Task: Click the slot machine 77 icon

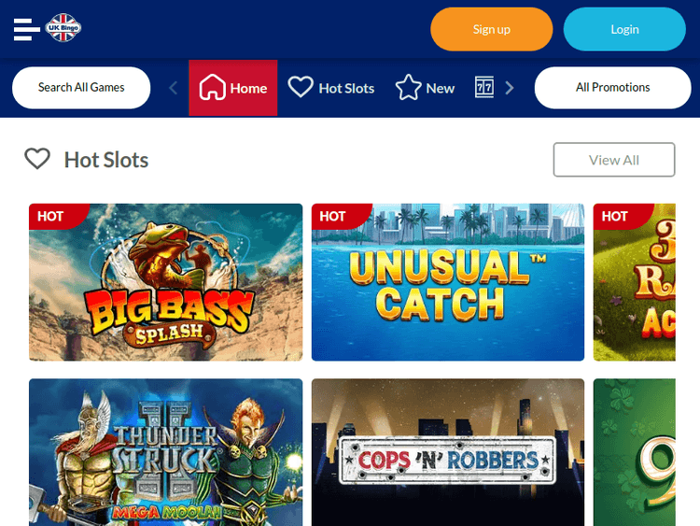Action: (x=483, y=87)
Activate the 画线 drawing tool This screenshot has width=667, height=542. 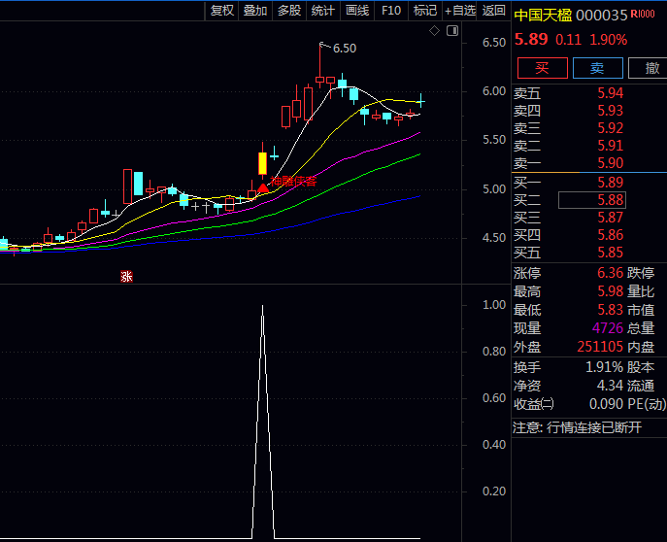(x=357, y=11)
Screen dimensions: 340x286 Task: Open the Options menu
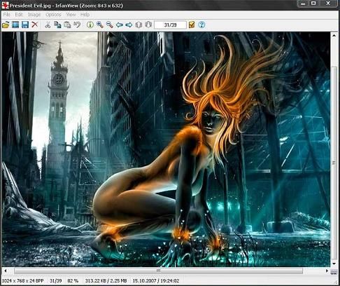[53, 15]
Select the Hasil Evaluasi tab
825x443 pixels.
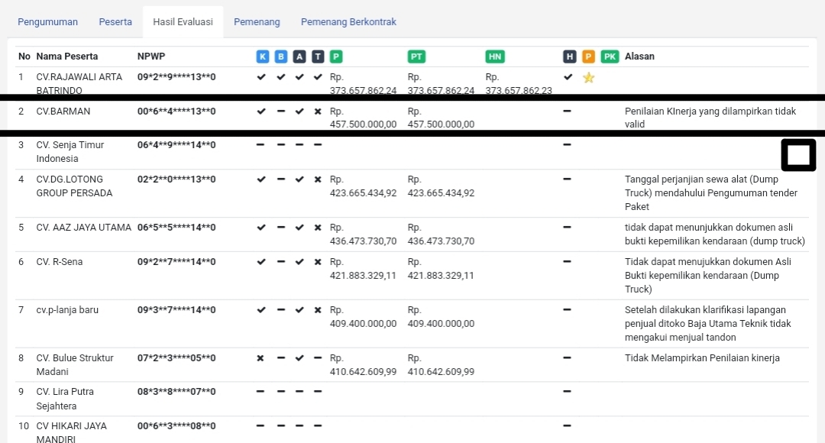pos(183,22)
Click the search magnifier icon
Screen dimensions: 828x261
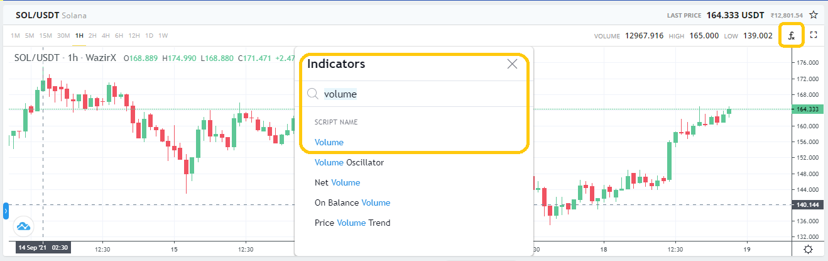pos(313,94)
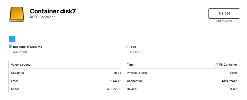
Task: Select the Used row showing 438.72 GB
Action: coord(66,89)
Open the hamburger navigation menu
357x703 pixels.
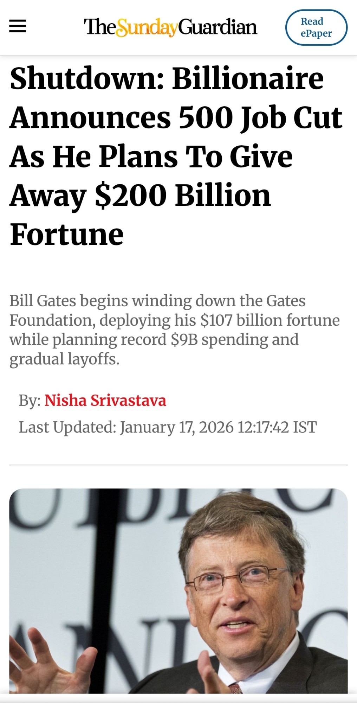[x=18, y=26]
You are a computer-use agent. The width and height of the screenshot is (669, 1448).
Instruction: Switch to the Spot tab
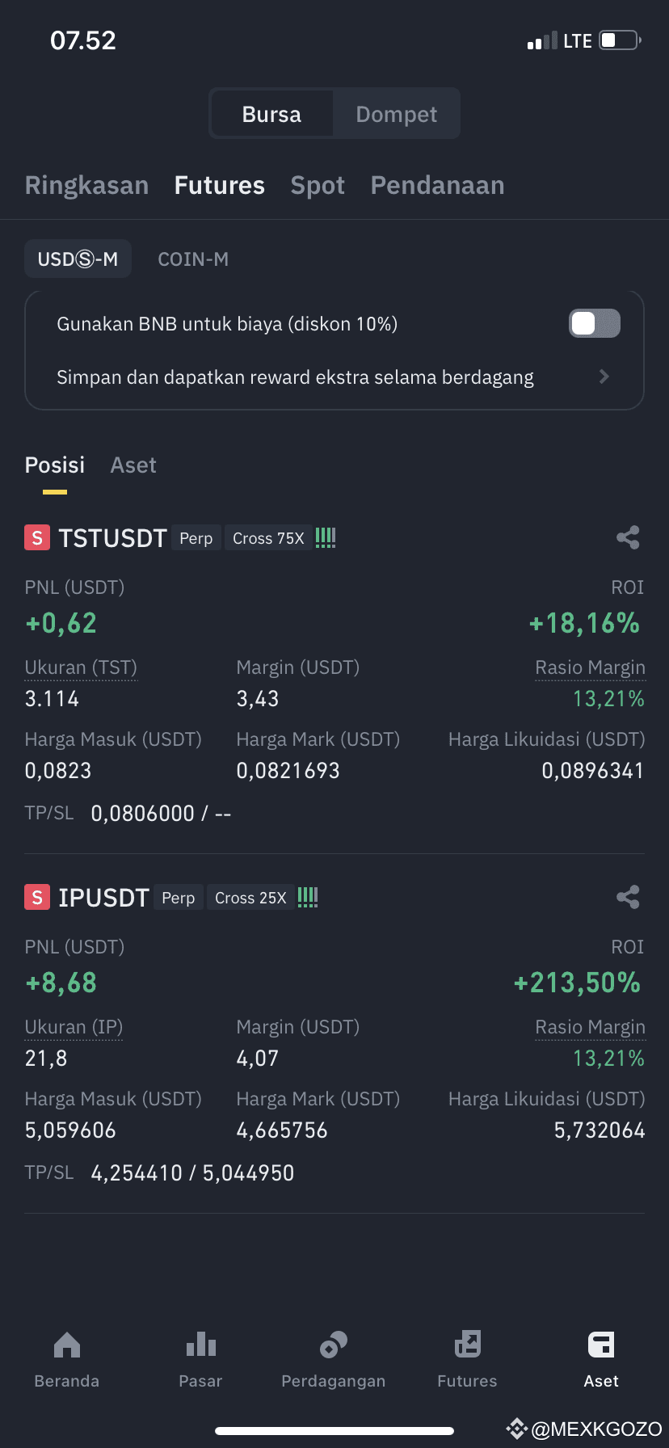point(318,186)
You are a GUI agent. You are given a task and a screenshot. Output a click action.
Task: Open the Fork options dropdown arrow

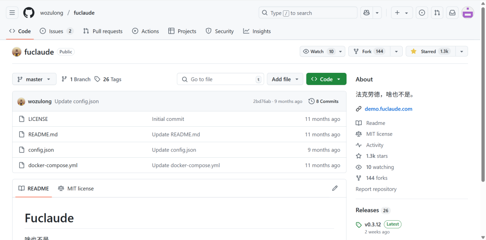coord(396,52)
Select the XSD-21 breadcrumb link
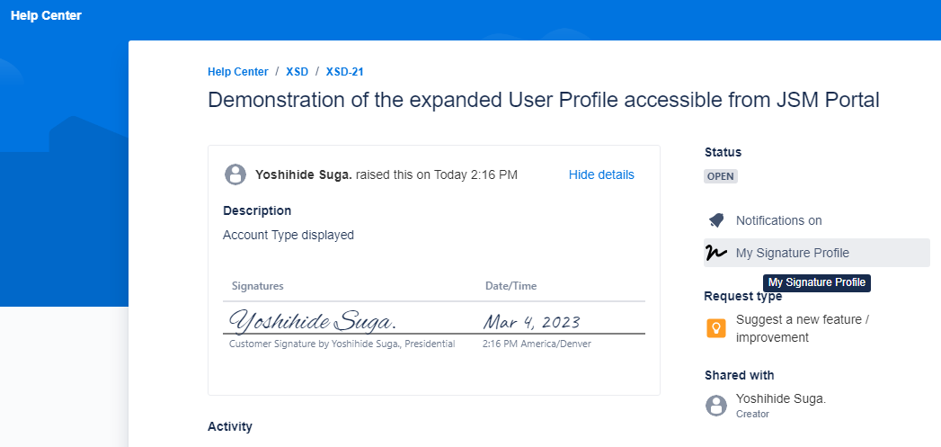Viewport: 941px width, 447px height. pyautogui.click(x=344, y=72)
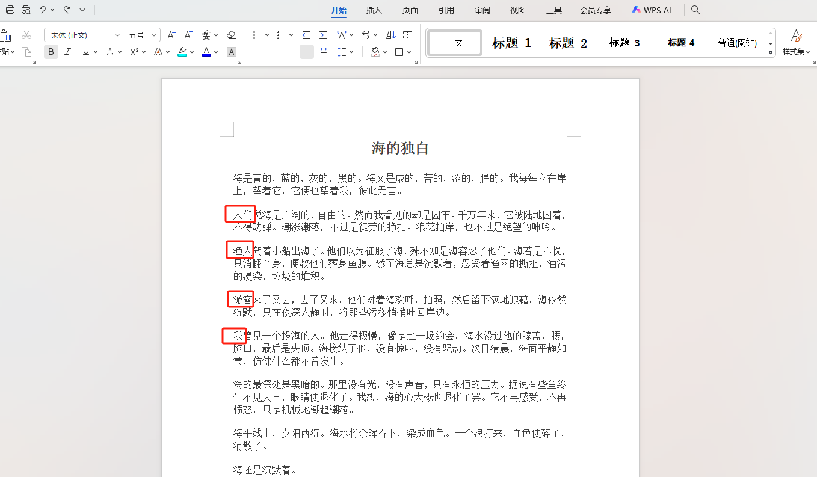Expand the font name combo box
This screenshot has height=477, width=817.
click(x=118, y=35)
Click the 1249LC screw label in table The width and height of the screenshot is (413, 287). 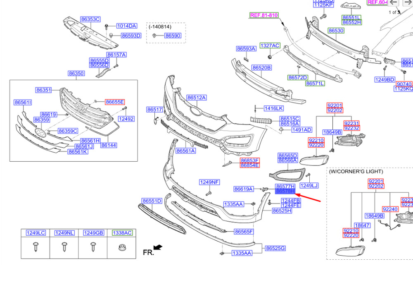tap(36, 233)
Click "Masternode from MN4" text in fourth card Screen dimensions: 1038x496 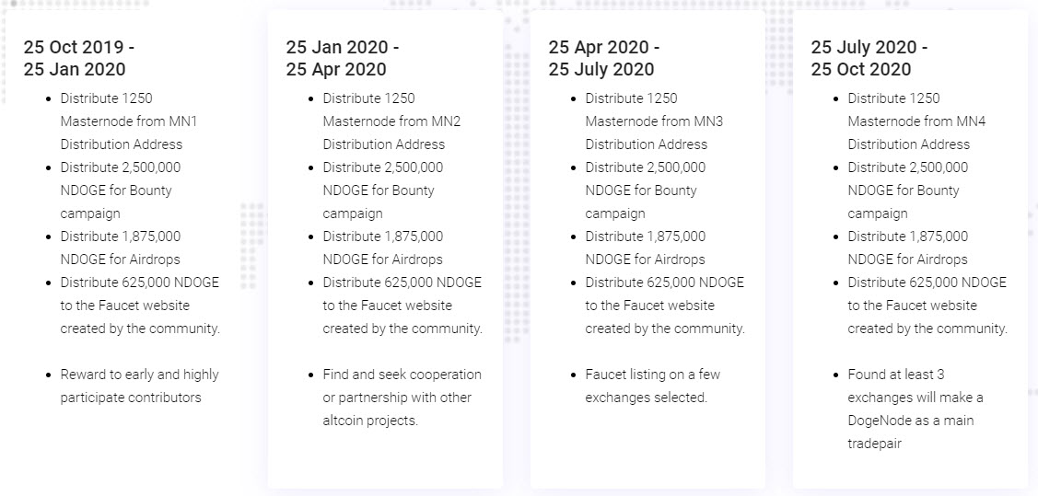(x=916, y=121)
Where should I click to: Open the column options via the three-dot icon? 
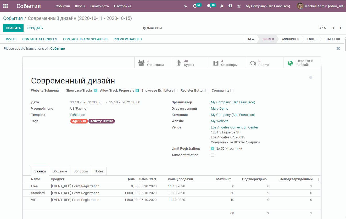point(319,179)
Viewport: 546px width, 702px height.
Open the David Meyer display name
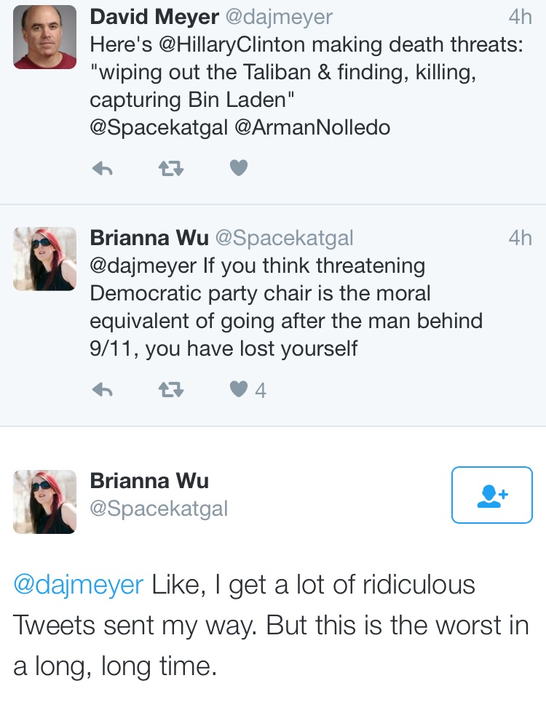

**What to produce**
Only the lines from the one with "Viewport: 546px width, 702px height." through the final line of the entries above are to be repeated, exactly as written and without pictures.

**Answer for this exercise**
Viewport: 546px width, 702px height.
Open the David Meyer display name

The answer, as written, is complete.